= Passage to read =
Mokuro: Read Japanese manga with selectable text inside a browser

Kazzeon · March 14, 2023, 9:13pm

ChristopherFritz · March 14, 2023, 9:15pm

Thanks for backing me up as not being completely inept at Japanese =D

I knew I had seen it in kana before, so I was confused (but accepting) when my original search for 「めんどう」 (allowing for hiragana or katakana) returned nothing.

I wonder why it’s always めんど when it’s in kana, at least in all the manga I have on hand.

Well, I’m sure that’s a topic for another thread!

HaseebYousfani · March 14, 2023, 9:29pm

Apparently when I tried it again this time it worked, I had both python and pip but the command wasn’t running the first time around.

Well now that I ran the command finally, a bunch of text spurts out, and it seems like it’s all been downloaded. Though I do get a warning that I’m using a bit of an outdated version of pip, does that matter?
Aside from that, do I just go on to the manga volume step?

HaseebYousfani · March 14, 2023, 10:04pm

Well I tried the manga step, but it says mokuro is not recognized as an internal or external command

ChristopherFritz · March 14, 2023, 10:05pm

Does the answer here help? (Let me know if you’re not on Windows.)

For this, it won’t matter.

You should be good to proceed with what Mokuro’s README says.

In the command window, type:

mokuro "/home/chris/Books/Comics/Japanese/日々蝶々/日々蝶々 1"

Paths to process:

/home/chris/Books/Comics/Japanese/日々蝶々/日々蝶々 1

Each of the paths above will be treated as one volume. Continue? [yes/no]

This looks good to me, so I type “yes” and press Enter and off it goes.

For some reason it doesn’t recognize my GPU, so it just runs it on the CPU. Takes maybe 15 to 30 mins depending on number of pages, but was a bit longer on my older computer.

HaseebYousfani · March 14, 2023, 10:19pm

Honestly I’m struggling to figure out how to even apply the answer on that website. I am using windows yes. And I thought I wasn’t so bad with computers…

Would you perhaps be okay with going on a discord call or something while I screenshare? I think that might just save a lot of headache.

ChristopherFritz · March 14, 2023, 10:21pm

You may need to guide me on how to initiate contact on Discord, but here’s what I think is the needed information to reach me:

Gorbit99 · March 15, 2023, 12:32am

It’s likely the environment variables needed to be reset, which is done when restarting the cmd

Akashelia · March 15, 2023, 3:36am

That was interesting science indeed, wow! Thanks for asking @Kazzeon !

= Data block =
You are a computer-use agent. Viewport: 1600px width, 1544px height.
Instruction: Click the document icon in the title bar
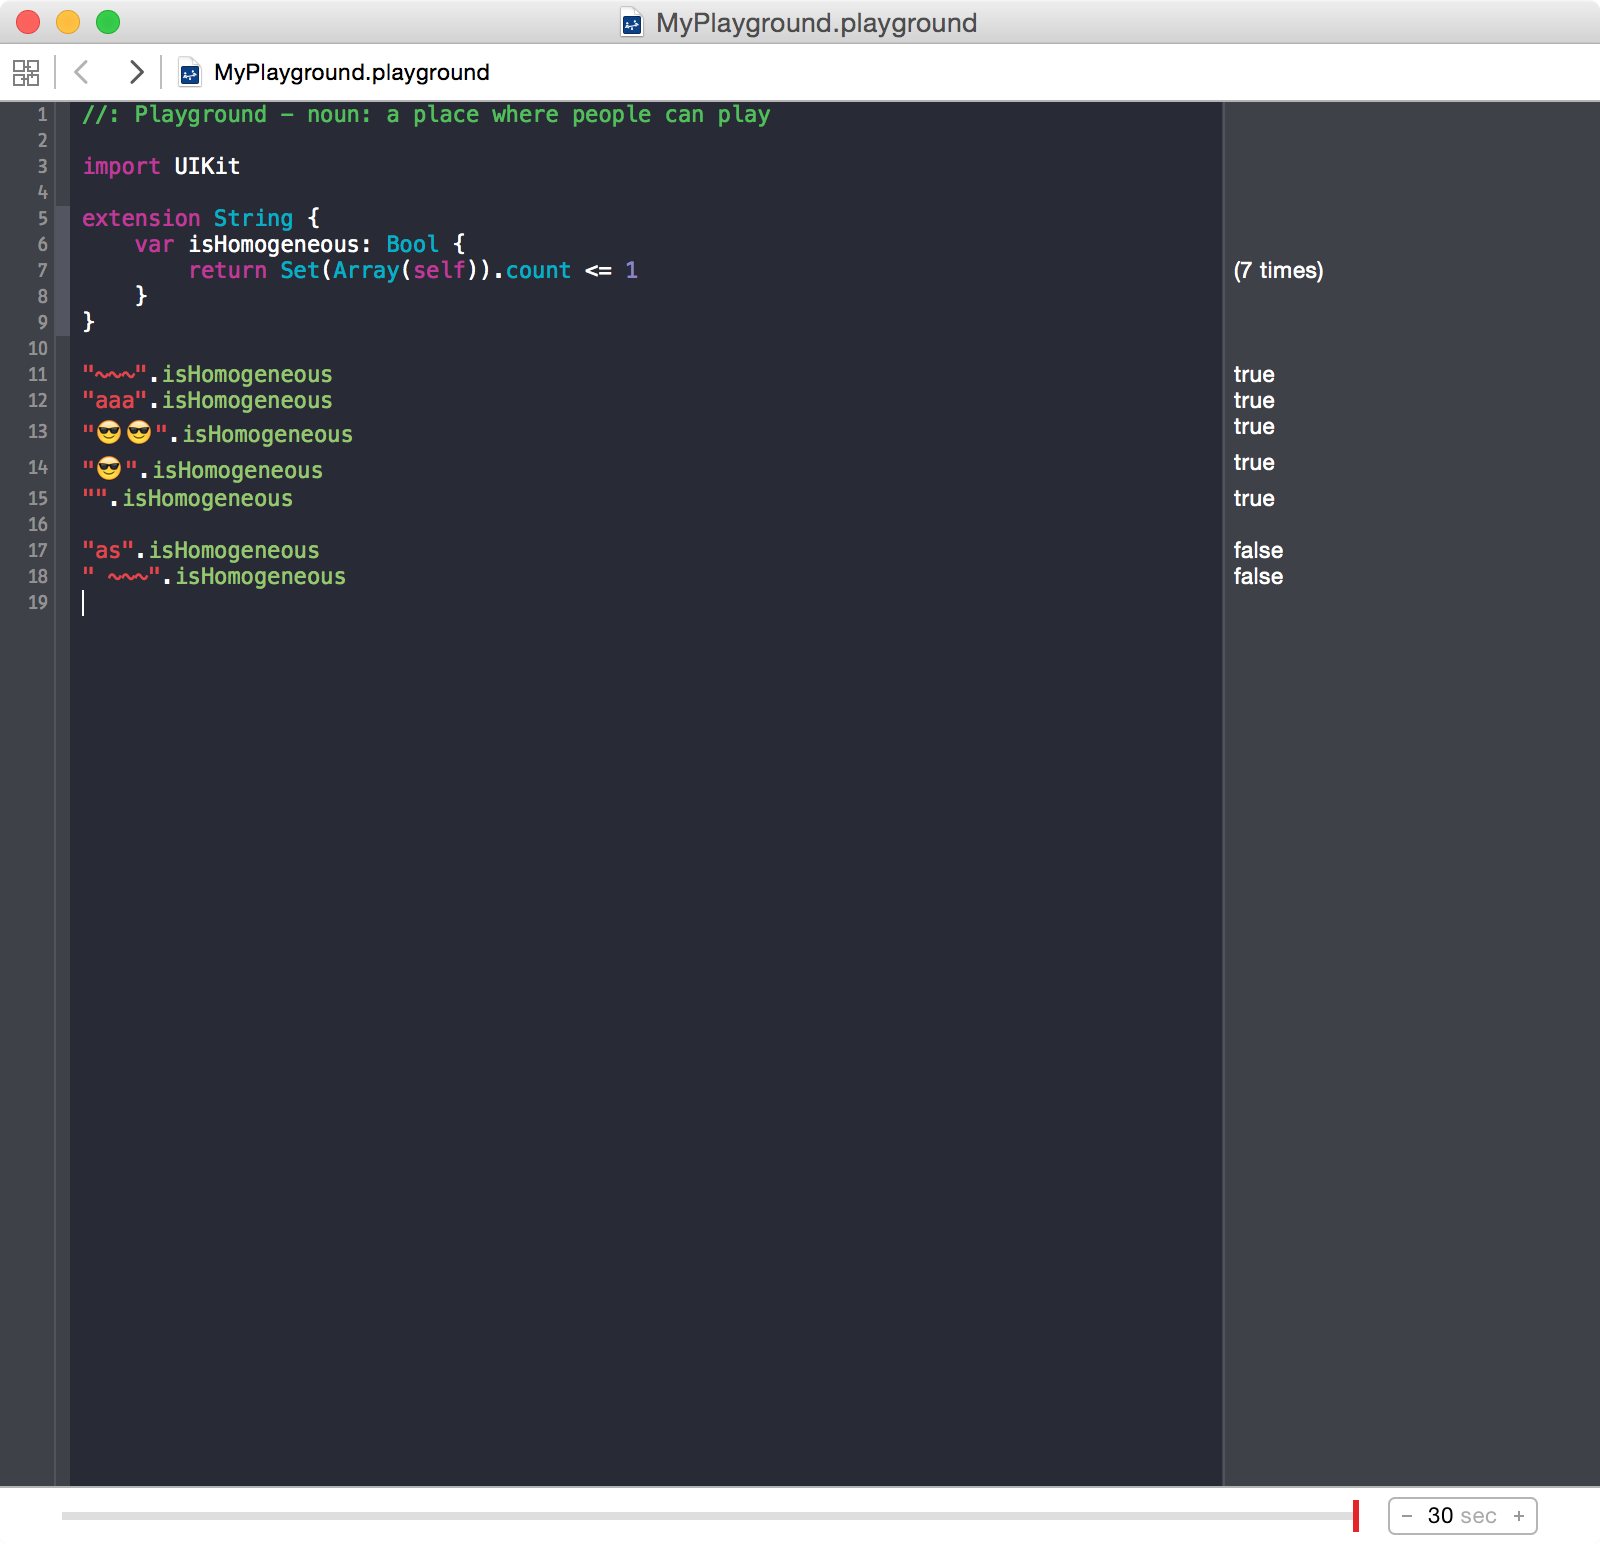(x=632, y=22)
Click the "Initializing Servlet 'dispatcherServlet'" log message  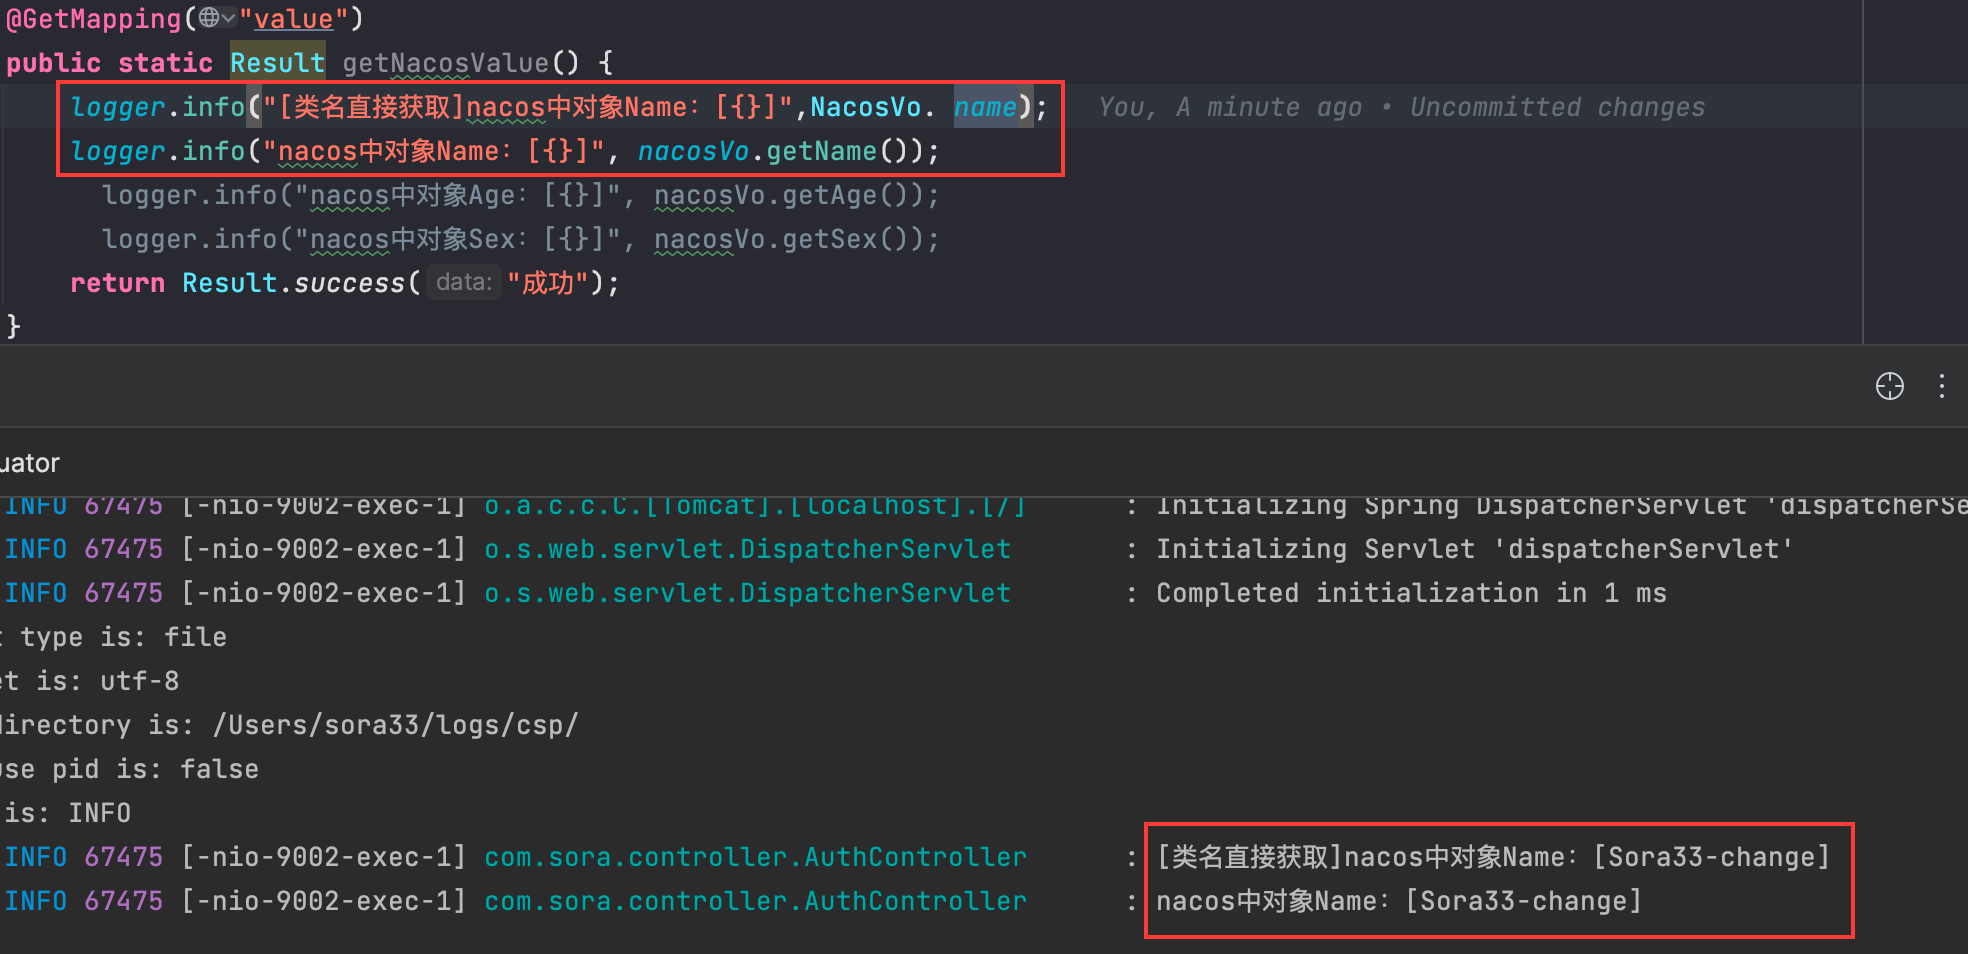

= Exercise requirements =
A. Summarize the Mokuro forum thread in two sentences.
B. Reproduce word for word the part of the Mokuro forum thread from "Well I tried" to "not on Windows.)".
C. Carry on the Mokuro forum thread from the point where it stops.
The listing shown above comes from a different source than the Mokuro forum thread.

= Responses in order =
A. HaseebYousfani got the download command to run, despite a warning about an outdated pip version, but then Windows reported that mokuro was not recognized as an internal or external command. ChristopherFritz showed how to run mokuro on a manga volume folder and confirm with "yes," and Gorbit99 suggested that the environment variables likely needed to be reset, which happens when cmd is restarted.

B.
Well I tried the manga step, but it says mokuro is not recognized as an internal or external command

ChristopherFritz · March 14, 2023, 10:05pm

Does the answer here help? (Let me know if you’re not on Windows.)

C.
rafascar · March 15, 2023, 4:34pm

@ChristopherFritz Thank you so much for sharing this, amazing projects.

I might even try to roll my own versions of Mokuro Bookshelf and Manga Text Search, it really inspired me!

Akashelia · March 15, 2023, 6:02pm

I installed Mokuro and tested on 3 pages of Ruri, wow that looks good

I’m a bit puzzled because when I open the html file in Chrome, my Yomichan shortcut doesn’t work, it doesn’t do any lookup, any idea why?

But otherwise very cool, so much searchable data now, so much potential as you say hehehe

ChristopherFritz · March 15, 2023, 6:05pm

Assuming a Chromium-based browser such as Google Chrome:

Click on this icon on the top-right area of the browser:

Then this at the bottom:

Find Yomichan and click this button:

Enable this option:

By default, extensions cannot access files loaded directly from your computer. This process gives an extension local file access.

(If anyone has this issue on Firefox, I can look into how to enable it on there.)

Akashelia · March 15, 2023, 6:08pm

YES now it works, thank you so much

Now on to making a custom version of Manga Text Search! (never used ruby before so I might run it with something else)

ChristopherFritz · March 15, 2023, 6:11pm

There’s so many options and potential here.

One could opt to use SQLite rather than text files.

One could store the location of the textbox (from the JSON file) alongside the text, so when they view a result in the HTML file, it displays a div with a border around the textbox (making it easy to see where the text is on the image).

And so on.

Akashelia · March 15, 2023, 6:18pm

I like those ideas!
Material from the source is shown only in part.